Big Mama Thornton (1926-1984) - Wikipedia - Discogs - Portrait Blues Again
 

Phillip Tabane and Malombo - Live at the The Market Theatre (Johannesburg, 2010)



"The jazz label – or any other label – has never worked in my case. Once, I went to play at a competition in Durban and in the end I was given a special prize because I could not be categorised.
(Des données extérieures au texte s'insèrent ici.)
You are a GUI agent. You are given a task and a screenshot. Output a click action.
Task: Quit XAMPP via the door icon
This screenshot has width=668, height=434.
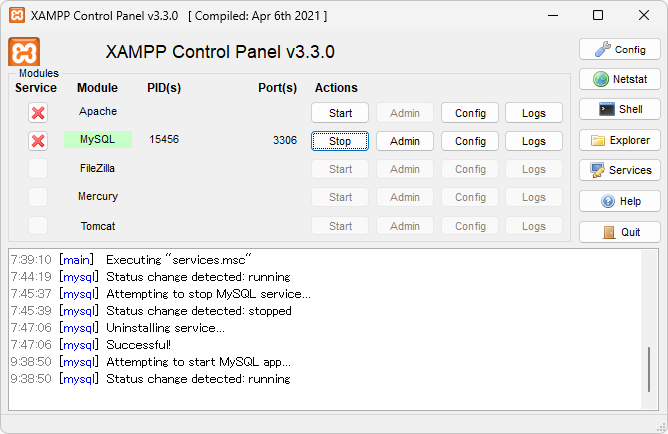click(x=619, y=232)
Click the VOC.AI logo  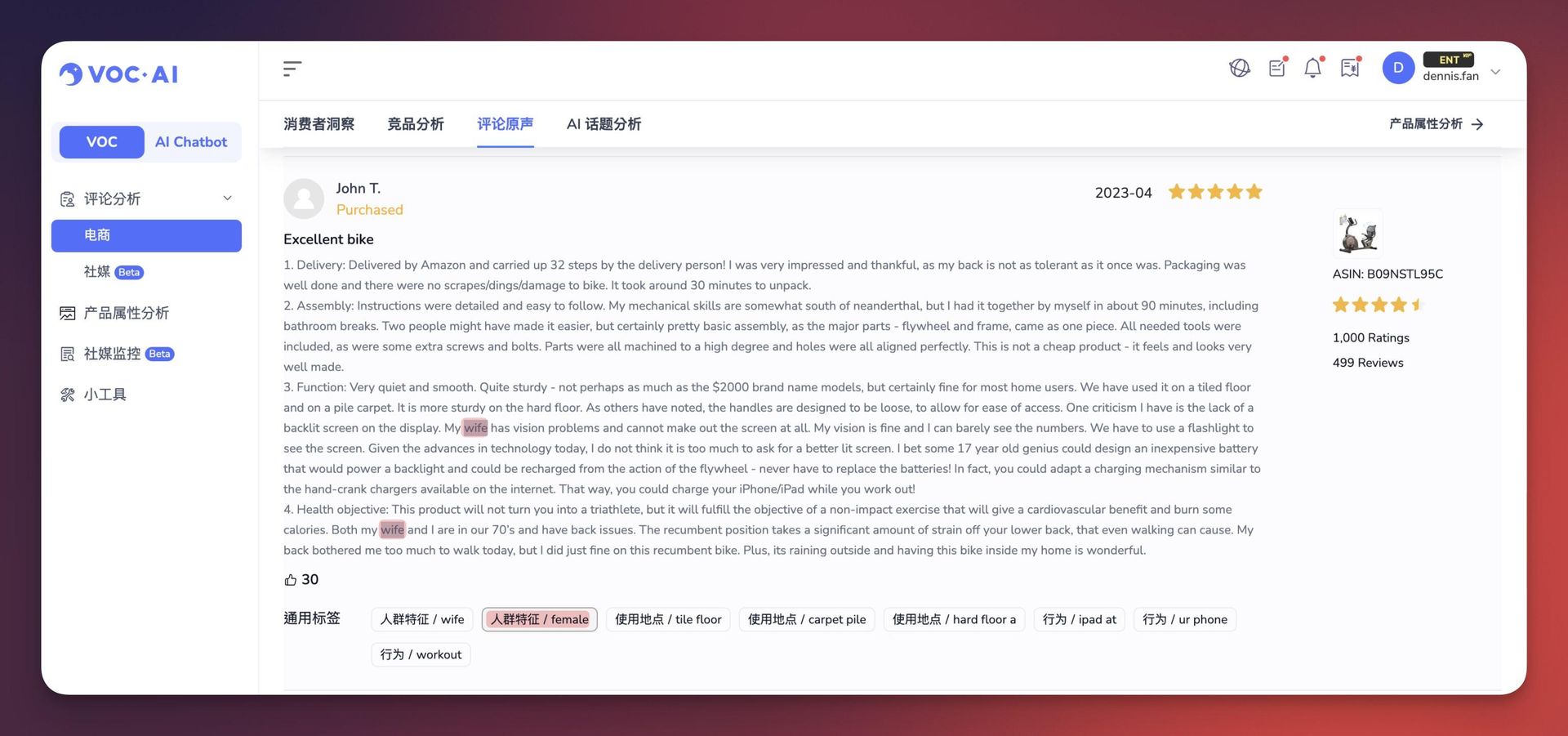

To this day, they still cannot categorise my music."
Philip Tabane (1934 - 2018) - Wikipedia - Discogs


Pharoah Sanders - "Kazuko"


avec Paul Arslanian (harmonium) dans un tunnel abandonné de San Francisco (Marin Headlands - près du Golden Gate Bridge) 1982
source Pharoah Sanders – Live In San Francisco (DVD, 2007) (jazz hot)  
Pharoah Sanders - Wikipedia - Discogs 



Poll - Στην πηγή μια κοπέλα


En 1971, le groupe Poll sortait son premier disque dans un sac de jute… En montrant l’objet avec malice, Dimitris livre son analyse sur la galette : « Poll était autant influencé par les hippies américains que par le folk grec, cela se ressent avec ce mélange de chœurs, de flûte et de guitare acoustique. En tout cas, c’est un des meilleurs albums jamais enregistré par un groupe grec. » (source : Rock : la discothèque grecque idéale - The Parthenon Post)

Hannes Coetzee Spoon Guitar


Né en 1944,  guitariste virtuose de la région du désert du Karoo (Afrique du Sud) qui joue un style de guitare slide avec une cuillère à café tenue en bouche, en s'accompagnant en finger picking. Il fut révélé grâce au documentaire Karoo Kitaar Blues de David Kraamer (2003).